Toward autonomous measurements of photosynthetic electron transport rates: An evaluation of active fluorescence-based measurements of photochemistry

This study presents a methods evaluation and intercalibration of active fluorescence-based measurements of the quantum yield (ϕʹ 0 PSII) and absorption coefficient (aPSII) of photosystem II (PSII) photochemistry. Measurements of ϕʹ PSII , aPSII, and irradiance (E) can be scaled to derive photosynthetic electron transport rates (P e ), the process that fuels phytoplankton carbon fixation and growth. Bio-optical estimates of ϕ PSII and aPSII were evaluated using 10 phytoplankton cultures across different pigment groups with varying bio-optical absorption characteristics on six different fast-repetition rate fluorometers that span two different manufacturers and four different models.
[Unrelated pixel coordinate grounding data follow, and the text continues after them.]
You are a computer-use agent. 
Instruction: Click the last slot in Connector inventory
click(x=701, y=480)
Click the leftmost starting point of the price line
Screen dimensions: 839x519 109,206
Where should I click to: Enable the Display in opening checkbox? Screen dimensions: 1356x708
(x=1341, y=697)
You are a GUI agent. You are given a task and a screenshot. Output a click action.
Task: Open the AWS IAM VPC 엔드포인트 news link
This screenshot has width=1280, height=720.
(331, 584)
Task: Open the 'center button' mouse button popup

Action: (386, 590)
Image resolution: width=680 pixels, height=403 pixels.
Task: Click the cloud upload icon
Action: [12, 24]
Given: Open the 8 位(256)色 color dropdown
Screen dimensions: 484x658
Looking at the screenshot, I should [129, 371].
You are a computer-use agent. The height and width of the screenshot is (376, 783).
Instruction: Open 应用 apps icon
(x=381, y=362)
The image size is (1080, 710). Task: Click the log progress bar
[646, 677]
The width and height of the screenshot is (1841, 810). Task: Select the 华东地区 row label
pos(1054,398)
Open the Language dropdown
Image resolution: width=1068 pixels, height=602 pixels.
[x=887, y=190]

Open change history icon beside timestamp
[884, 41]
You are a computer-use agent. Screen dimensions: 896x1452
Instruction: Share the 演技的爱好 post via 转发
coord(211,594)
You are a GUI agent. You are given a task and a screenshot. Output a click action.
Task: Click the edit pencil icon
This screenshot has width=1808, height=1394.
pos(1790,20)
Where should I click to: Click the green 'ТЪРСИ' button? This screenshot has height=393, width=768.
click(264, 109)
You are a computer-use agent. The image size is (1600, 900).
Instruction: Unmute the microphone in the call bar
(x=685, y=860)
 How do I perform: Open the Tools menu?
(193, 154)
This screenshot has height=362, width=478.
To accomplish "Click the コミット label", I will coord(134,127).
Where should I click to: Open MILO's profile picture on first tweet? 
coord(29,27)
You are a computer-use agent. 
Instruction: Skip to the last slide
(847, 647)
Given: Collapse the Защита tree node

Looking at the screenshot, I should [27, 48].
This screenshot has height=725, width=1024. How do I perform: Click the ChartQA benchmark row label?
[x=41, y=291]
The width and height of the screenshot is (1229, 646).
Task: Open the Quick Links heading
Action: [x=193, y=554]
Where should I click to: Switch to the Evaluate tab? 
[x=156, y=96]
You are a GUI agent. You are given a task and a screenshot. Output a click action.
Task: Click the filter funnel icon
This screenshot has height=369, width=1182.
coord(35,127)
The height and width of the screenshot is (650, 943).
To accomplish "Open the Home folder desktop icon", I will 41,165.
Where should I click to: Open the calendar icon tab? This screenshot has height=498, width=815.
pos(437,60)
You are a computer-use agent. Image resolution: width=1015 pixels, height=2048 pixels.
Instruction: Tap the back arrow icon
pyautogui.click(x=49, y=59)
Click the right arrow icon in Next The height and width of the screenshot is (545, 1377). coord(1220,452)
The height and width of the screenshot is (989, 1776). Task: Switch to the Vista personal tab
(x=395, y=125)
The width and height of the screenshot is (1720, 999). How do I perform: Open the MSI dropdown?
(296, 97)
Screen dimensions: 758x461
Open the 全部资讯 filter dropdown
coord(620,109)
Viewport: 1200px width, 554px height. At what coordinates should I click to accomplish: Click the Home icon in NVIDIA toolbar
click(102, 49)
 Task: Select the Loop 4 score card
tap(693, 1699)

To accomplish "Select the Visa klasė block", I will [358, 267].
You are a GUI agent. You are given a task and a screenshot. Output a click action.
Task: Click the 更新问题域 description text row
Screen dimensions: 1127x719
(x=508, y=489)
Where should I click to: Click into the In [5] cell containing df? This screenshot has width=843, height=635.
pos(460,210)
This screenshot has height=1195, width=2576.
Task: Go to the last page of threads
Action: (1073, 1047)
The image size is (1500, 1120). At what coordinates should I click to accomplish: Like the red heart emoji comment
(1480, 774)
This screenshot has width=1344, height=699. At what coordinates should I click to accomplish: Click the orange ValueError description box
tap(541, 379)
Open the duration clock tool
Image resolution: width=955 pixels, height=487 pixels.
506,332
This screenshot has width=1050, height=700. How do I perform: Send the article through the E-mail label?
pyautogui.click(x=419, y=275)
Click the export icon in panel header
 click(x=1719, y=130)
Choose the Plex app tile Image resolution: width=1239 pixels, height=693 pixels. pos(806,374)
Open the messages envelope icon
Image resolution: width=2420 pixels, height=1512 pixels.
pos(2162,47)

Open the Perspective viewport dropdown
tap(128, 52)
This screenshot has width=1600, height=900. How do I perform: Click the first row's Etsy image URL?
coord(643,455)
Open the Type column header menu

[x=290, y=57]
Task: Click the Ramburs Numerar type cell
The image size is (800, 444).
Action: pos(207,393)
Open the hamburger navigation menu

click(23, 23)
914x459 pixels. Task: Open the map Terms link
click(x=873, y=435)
Culture measurements of ϕʹ PSII and the effective absorption cross section of PSII photochemistry (σPSII, a constituent of aPSII) showed a high degree of correspondence across instruments, although some instrument-specific biases are identified. A range of approaches have been used in the literature to estimate aPSII(λ) and are evaluated here.With the exception of ex situ aPSII(λ) estimates from paired σPSII and PSII reaction center concentration ([RCII]) measurements, the accuracy and precision of in situ aPSII(λ) methodologies are largely determined by the variance of method-specific coefficients. The accuracy and precision of these coefficients are evaluated, compared to literature data, and discussed within a framework of autonomous P e measurements. This study supports the application of an instrument-specific calibration coefficient (KR) that scales minimum fluorescence in the dark (F 0 ) to aPSII as both the most accurate in situ measurement of aPSII, and the methodology best suited for highly resolved autonomous P e measurements.